*EXERCISE INSTRUCTIONS:*
1. Reproduce verbatim everything in the article on youth mental health in Chicago from "by Monique Petty-Ashmeade" down to "concern with Chicagoans.".
2. Decide whether each statement below agrees with the article on youth mental health in Chicago. Answer yes or no and quote the deciding words. (a) The Collaborative for Community Wellness was launched in 2017. (b) Carrillo became Deputy Director of Health and Violence Prevention in 2022. (c) Treatment Not Trauma champions police crisis response teams.

*PAGE TEXT:*

Citing wait times for care and stigmatizing, outdated views, Arturo Carrillo of Brighton Park Neighborhood Council breaks down his findings and concerns around youth mental health in Chicago.

by Monique Petty-Ashmeade

Jose Navarro, of the Brighton Park Neighborhood Council, speaks during a Chicago Board of Education meeting at Jones College Prep in the South Loop on Thursday, June 27, 2024. (Talia Sprague/for City Bureau)

Arturo Carrillo was championing the notion of “treatment not trauma” long before it became part of the Chicago zeitgeist and Brandon Johnson supported the campaign in his successful bid for mayor.

When Carrillo took over as the Deputy Director of Health and Violence Prevention for the Brighton Park Neighborhood Council in 2020, COVID-19 restrictions were looming, including a statewide stay at home order. But Carrillo and his team long knew that mental health was a major concern with Chicagoans.

In 2017, they launched the Collaborative for Community Wellness,  a coalition of youth, social workers, alderpeople, local residents and community groups to explore the city’s landscape of mental health services. They later created Treatment Not Trauma, a public health model that champions non-police crisis response teams and the reopening of city-run mental health centers, and began having virtual meetings with community members that reflected treatment for mental health amongst Chicagoans was not just a want, but a need.

*DATA SECTION:*
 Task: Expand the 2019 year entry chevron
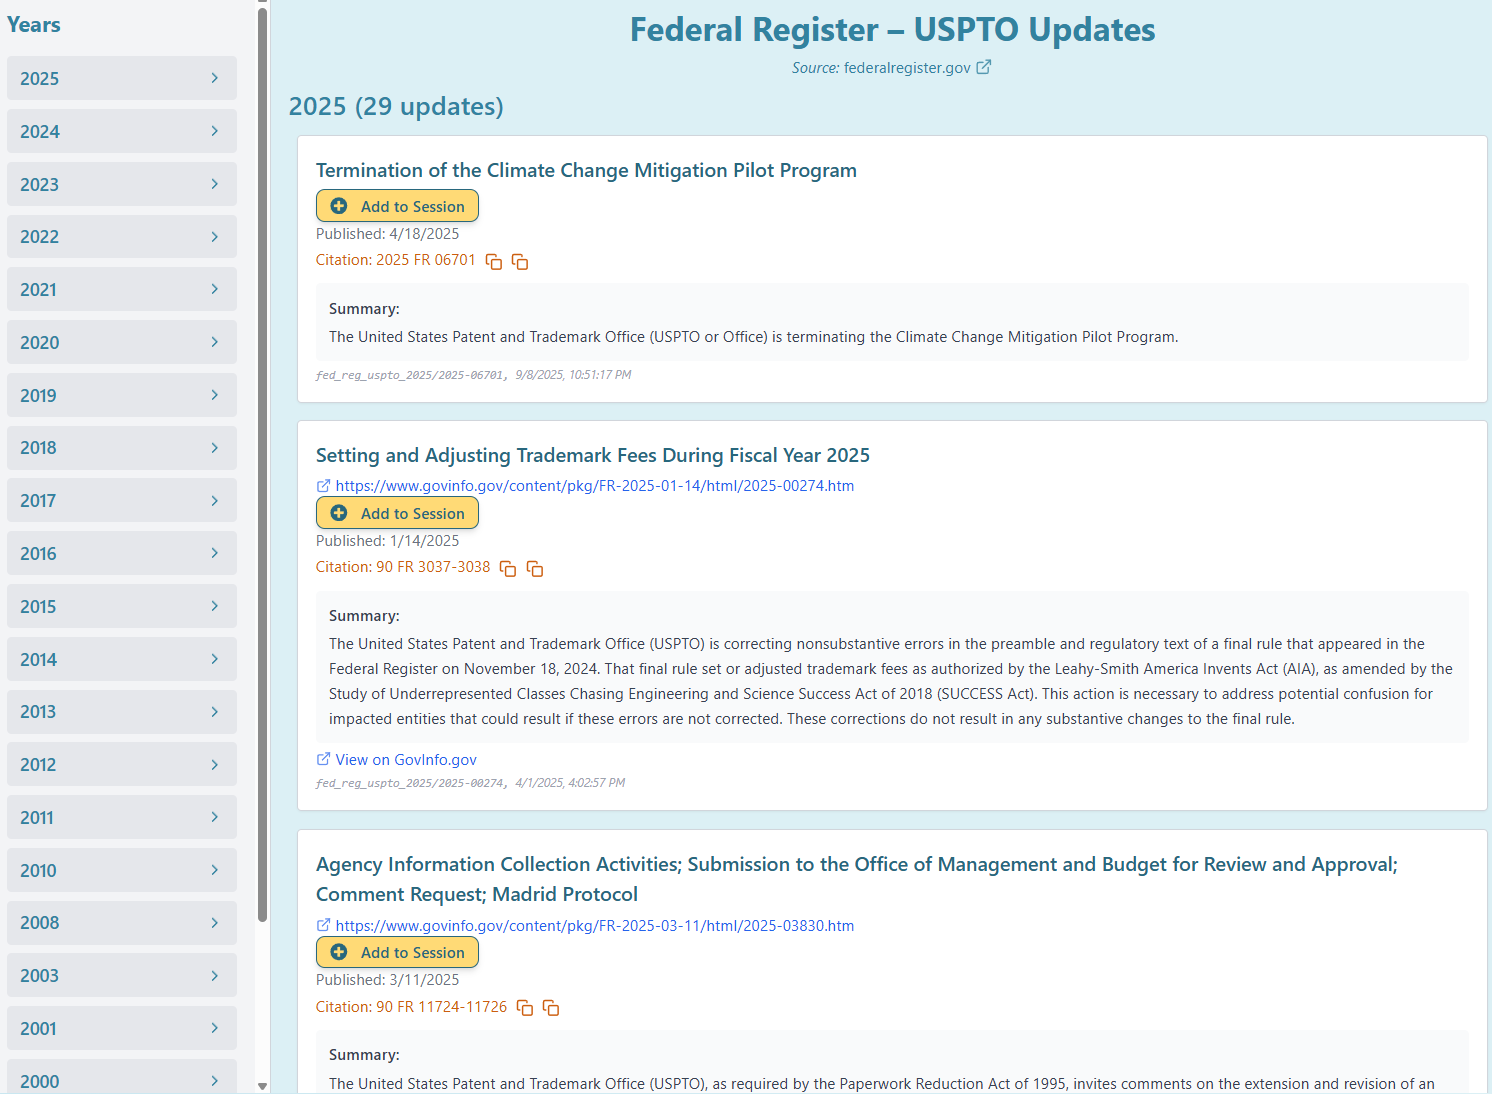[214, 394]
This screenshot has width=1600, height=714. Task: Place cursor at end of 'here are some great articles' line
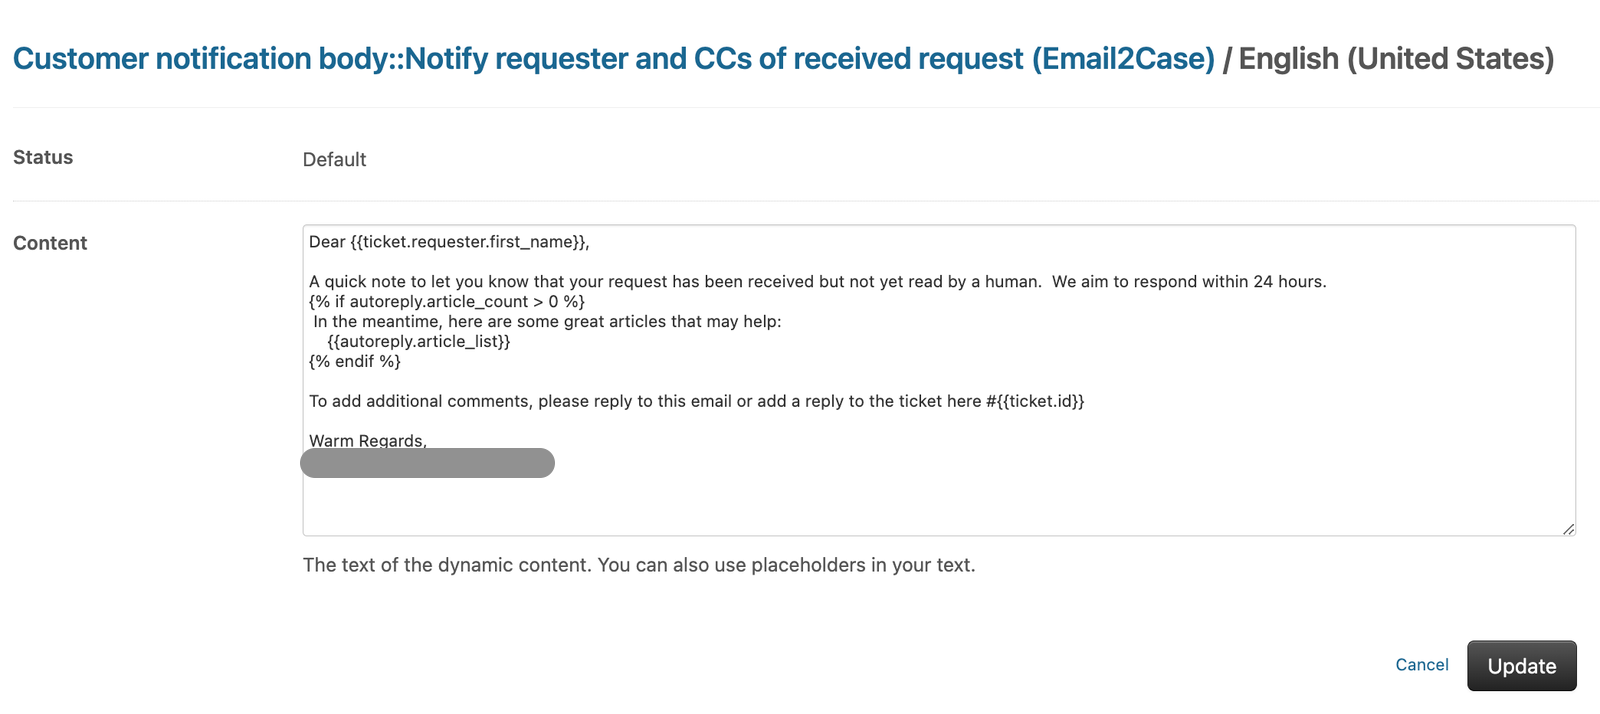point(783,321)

*ANSWERS PER TASK:*
1.
by Monique Petty-Ashmeade

Jose Navarro, of the Brighton Park Neighborhood Council, speaks during a Chicago Board of Education meeting at Jones College Prep in the South Loop on Thursday, June 27, 2024. (Talia Sprague/for City Bureau)

Arturo Carrillo was championing the notion of “treatment not trauma” long before it became part of the Chicago zeitgeist and Brandon Johnson supported the campaign in his successful bid for mayor.

When Carrillo took over as the Deputy Director of Health and Violence Prevention for the Brighton Park Neighborhood Council in 2020, COVID-19 restrictions were looming, including a statewide stay at home order. But Carrillo and his team long knew that mental health was a major concern with Chicagoans.

2.
(a) Yes: "In 2017, they launched the Collaborative for Community Wellness"
(b) No: "took over as the Deputy Director of Health and Violence Prevention for the Brighton Park Neighborhood Council in 2020"
(c) No: "champions non-police crisis response teams"